Problems affecting a cat’s lower urinary tract may prevent the bladder from emptying correctly or may even cause a fatal blockage of the urethra, the tube that connects the bladder to the outside of the cat’s body.
All too often, the cause is Feline Lower Urinary Tract Disease (FLUTD). Symptoms include frequent or painful urination, bloody urine and frequent licking of the urinary opening. Essential in treating FLUTD is first determining the cause of it, which may include such endocrine diseases as hyperthyroidism and diabetes mellitus as well as bladder stones, urinary tract blockages, infection or cancer. If the cause can’t be determined, the cat is considered to have cystitis (inflammation of the bladder).

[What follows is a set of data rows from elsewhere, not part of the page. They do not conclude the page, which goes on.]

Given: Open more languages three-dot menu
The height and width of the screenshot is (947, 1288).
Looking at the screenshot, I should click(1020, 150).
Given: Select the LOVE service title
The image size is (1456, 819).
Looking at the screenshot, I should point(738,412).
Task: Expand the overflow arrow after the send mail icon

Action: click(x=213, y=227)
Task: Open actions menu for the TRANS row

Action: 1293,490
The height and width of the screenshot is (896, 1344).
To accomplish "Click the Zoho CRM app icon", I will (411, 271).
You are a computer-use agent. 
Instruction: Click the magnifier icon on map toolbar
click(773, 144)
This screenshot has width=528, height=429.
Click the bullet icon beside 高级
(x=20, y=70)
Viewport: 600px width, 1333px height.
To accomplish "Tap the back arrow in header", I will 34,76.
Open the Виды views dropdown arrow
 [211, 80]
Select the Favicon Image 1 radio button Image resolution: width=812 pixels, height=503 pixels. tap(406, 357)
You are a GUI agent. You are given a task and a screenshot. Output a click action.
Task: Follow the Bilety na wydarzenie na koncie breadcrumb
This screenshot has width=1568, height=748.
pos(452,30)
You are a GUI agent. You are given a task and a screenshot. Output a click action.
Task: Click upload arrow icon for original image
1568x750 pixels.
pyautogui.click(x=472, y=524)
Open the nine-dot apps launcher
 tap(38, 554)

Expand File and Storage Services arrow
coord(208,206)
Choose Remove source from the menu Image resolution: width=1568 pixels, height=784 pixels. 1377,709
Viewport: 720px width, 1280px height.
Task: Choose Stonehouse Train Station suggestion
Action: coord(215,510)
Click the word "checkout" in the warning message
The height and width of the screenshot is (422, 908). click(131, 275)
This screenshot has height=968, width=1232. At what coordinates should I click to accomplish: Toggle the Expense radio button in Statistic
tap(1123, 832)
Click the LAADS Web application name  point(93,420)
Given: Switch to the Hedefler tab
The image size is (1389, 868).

The causes of FLUTD include: stones, crystals or accumulated debris in the bladder or urethra; a urethral plug (accumulated debris from urine); bladder inflammation or infection; incontinence from excessive water drinking or weak bladder; injury to, or tumor in the urinary tract; stress; spinal cord problems and a congenital abnormality. Rarely seen in cats younger than a year, the average age is typically four years, with males being more prone to urethral blockages due to their narrower urethras.
Signs your cat is having problems with his/her urinary tract include: the inability to urinate or passing only a small amount of urine; bloody or cloudy urine; loss of bladder control and/or dribbling urine; increased frequency of urination or visits to the litter box; straining and/or crying out in pain when attempting to pass urine; prolonged squatting in the litter box; fear/avoidance of the litter box and soiling in inappropriate places; constant licking of the urinary opening; a strong odor of ammonia in the urine; lethargy; vomiting; increased water consumption, and a hard, distended abdomen.
If your kitty is either straining to urinate or crying out in pain, see your veterinarian immediately. This could be a medical emergency!
To diagnose a lower urinary tract problem, your vet should perform a complete physical examination that includes a urinalysis, urine culture and blood work, and if necessary, x-rays and/or an ultrasound.
Depending on the ultimate diagnosis, your vet may recommend one or more of the following courses of action: antibiotics or other medications, dietary changes, increase in water intake and urinary acidifiers; aids in expelling any small stones through the urethra; surgery to remove bladder stones or a tumor or to correct a congenital abnormality; a urinary catheter or surgery to remove a urethral blockage in male cats, and fluid therapy.
If left untreated, urinary problems can cause a partial or complete obstruction of the urethra. This, in turn, can quickly lead to kidney failure and/or rupture of the bladder, which can prove fatal.